随着大跨度桥梁跨径越来越大、主梁断面宽度的不断增大和复杂化，桥梁的整体抖振响应已经不能满足实际工程的需要，人们还需要获得局部构件的应力响应来进行疲劳、服务性能等深入问题的研究。但目前以抖振的局部应力响应分析为目的的大跨度桥梁有限元建模技术以及相应分析方法还不成熟。本项目拟以理论分析、风洞试验和现场实测为主要手段，研究基于分布式气动力的大跨度钢箱梁桥的多尺度抖振应力响应时域分析方法并验证其有效性，主要包括：1）建立可以同时考虑整体和局部响应的结构多尺度模拟理论框架；2）提出一种针对钢箱梁断面的分布式抖振风压模型，建立复风压气动导纳函数识别技术；3）提出一种钢箱梁断面各点位移、速度函数的分布式自激力模型，开发一套同步多点测压测振的弹簧悬挂刚体节段模型测试装置，建立分布式自激力气动参数的识别技术；4）建立一种同时考虑整体和局部响应的大跨度钢箱梁桥多尺度抖振应力响应时域分析框架。

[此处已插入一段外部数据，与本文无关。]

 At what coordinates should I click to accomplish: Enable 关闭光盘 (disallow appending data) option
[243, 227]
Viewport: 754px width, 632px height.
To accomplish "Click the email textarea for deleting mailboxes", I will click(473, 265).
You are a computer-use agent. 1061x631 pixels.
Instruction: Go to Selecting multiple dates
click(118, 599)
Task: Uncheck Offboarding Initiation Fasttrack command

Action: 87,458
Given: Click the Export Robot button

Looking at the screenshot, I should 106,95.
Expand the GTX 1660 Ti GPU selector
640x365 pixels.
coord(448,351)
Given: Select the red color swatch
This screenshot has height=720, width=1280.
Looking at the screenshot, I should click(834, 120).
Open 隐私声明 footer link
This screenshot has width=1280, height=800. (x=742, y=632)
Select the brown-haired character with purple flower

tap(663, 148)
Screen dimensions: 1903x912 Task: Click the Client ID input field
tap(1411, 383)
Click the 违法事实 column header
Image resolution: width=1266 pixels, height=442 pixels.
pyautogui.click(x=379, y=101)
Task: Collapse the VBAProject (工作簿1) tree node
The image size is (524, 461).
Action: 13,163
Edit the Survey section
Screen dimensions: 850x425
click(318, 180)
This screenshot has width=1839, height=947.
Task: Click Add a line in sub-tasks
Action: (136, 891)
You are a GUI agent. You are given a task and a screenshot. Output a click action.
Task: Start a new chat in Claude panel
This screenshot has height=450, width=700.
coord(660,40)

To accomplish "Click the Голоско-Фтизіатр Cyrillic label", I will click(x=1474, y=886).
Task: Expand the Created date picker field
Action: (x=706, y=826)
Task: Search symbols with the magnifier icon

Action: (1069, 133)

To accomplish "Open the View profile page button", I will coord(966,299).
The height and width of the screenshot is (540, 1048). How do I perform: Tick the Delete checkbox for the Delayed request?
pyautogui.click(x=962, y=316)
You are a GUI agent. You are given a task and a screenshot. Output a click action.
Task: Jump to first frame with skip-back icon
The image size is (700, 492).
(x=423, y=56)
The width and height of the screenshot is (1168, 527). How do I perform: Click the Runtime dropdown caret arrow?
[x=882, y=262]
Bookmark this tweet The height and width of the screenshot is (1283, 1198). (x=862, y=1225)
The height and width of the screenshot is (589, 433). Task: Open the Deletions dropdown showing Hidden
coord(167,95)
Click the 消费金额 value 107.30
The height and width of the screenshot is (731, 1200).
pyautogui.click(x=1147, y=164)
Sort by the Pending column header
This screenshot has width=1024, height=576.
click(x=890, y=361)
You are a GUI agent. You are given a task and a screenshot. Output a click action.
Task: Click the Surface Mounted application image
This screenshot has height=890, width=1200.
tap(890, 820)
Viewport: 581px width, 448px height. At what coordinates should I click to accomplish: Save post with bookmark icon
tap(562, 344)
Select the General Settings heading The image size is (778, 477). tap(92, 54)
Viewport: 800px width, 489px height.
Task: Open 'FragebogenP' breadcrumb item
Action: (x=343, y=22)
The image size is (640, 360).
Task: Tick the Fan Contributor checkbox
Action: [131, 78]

针对大跨度箱梁桥抖振疲劳评估的需要，本项目开展了大跨度桥梁多尺度建模技术和分布式气动力时域化方法研究，建立一种大跨度钢箱梁桥的抖振多尺度应力响应时域分析方法，为大跨度桥梁的安全运营和科学管理提供技术支持和保障。.主要研究成果如下：.（1）建立了连接不同尺度单元的高精度界面耦合方法，并验证了该方法的正确性；基于子结构法，建立了包含柔性中央扣局部索梁锚固系统的桥梁结构多尺度有限元模型，通过ANSYS APDL语言二次开发，实现了大桥三维非线性颤抖振时域分析。.（2）基于准定常理论，提出了一种分布式抖振力模型；研发了一种独立配置扭转刚度实现竖向扭转耦合大振幅自由振动的风洞实验系统。基于开发的大振幅测振装置，建立了基于幅变颤振导数的非线性自激力模型，进行大桥颤振非线性行为分析，研究发现了：由于桁架断面的复杂性使得其在各个攻角下都存在明显的软颤振行为即极限环振动，存在明显的非线性分叉现象，非风致气动阻尼非线性对其非线性软颤振行为贡献更大。.（3）为了验证本项目提出的多尺度建模方法以及分布式气动力模型的正确性，提出一种考虑纵向约束不确定性的桥梁有限元模型修正方法，开展了矮寨大桥关键构件应力现场监测研究，将现场监测的结果与数值计算结果进行对比，验证了本项目所提方法的正确性。